Lester M. Crawford, D.V.M., Ph.D.
Acting Commissioner
Food and Drug Administration
5600 Fishers Lane - Room 1471
Parklawn Bldg. - Mail Stop - HF-1
Rockville, Maryland 20857

Dear Dr. Crawford:

The undersigned patient advocate, professional and research organizations support measures to make clinical research more efficient in service to people with cancer. We thus support the suggestions of the Food and Drug Administration (FDA) to facilitate the appropriate use of a central institutional review board (IRB) that might, whenever possible, replace the multiple, duplicative reviews conducted by local IRBs.

Research resources are limited, and needless duplication of effort has no place in a resource-constrained research system. Aside from cost concerns associated with duplicative local IRB review, such duplication can also interfere with accrual to trials and eventually lead to delays in access to potentially life-extending interventions.

In light of these considerations, FDA is appropriately seeking ways in which to streamline the research process through reduction of duplicative reviews. FDA has listed various reasonable means by which "local" issues can be taken into account in a centralized review. Though FDA's intention is clearly to assist the process of centralized review, IRBs need clear guidance concerning how to satisfy the perceived requirement of "local" review. For this purpose, a number of options is not as helpful as the delineation of one clear means of meeting the "local" review requirement.

Instead, we suggest that FDA provide a simple, clear and straightforward protocol for addressing local issues. Thus, if an institution decides that it wishes to utilize central review to the greatest extent possible, it could be allowed to complete a brief questionnaire indicating whether or not there are any issues peculiar to the local interests that require specific local attention. If the response indicates that there are no such local interests or issues, then the local IRB should be regarded as having discharged its obligations under the human subjects regulations.

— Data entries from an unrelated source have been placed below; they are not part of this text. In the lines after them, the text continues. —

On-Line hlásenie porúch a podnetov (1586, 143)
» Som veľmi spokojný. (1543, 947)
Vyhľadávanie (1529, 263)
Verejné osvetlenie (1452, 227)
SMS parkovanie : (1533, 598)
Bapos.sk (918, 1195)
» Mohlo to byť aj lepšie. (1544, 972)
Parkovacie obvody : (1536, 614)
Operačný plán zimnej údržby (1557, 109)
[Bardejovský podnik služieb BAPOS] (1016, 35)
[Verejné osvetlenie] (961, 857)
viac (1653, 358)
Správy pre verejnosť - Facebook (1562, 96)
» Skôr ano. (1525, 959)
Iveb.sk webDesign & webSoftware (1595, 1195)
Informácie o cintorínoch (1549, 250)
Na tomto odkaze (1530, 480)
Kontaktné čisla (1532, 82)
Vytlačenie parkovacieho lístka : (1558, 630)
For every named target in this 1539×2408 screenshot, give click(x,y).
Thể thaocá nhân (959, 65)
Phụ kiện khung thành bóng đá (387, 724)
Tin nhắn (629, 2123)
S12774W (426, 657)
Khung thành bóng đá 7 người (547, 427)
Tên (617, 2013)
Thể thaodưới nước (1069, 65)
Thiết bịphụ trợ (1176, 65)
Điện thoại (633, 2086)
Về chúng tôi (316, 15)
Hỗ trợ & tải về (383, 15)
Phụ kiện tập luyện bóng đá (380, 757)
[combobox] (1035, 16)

We believe this relatively modest change in the Guidance could provide a stimulus to local IRBs to more frequently accept the appropriateness of centralized review. In addition, it would encourage more discussion about the continuing utility of requiring human subjects reviews to take into account local considerations in every clinical trial. In the age of the internet and other modes of rapid communication, it is worth questioning the usefulness of giving priority to local issues when most scientific and ethical issues cut across geographical boundaries.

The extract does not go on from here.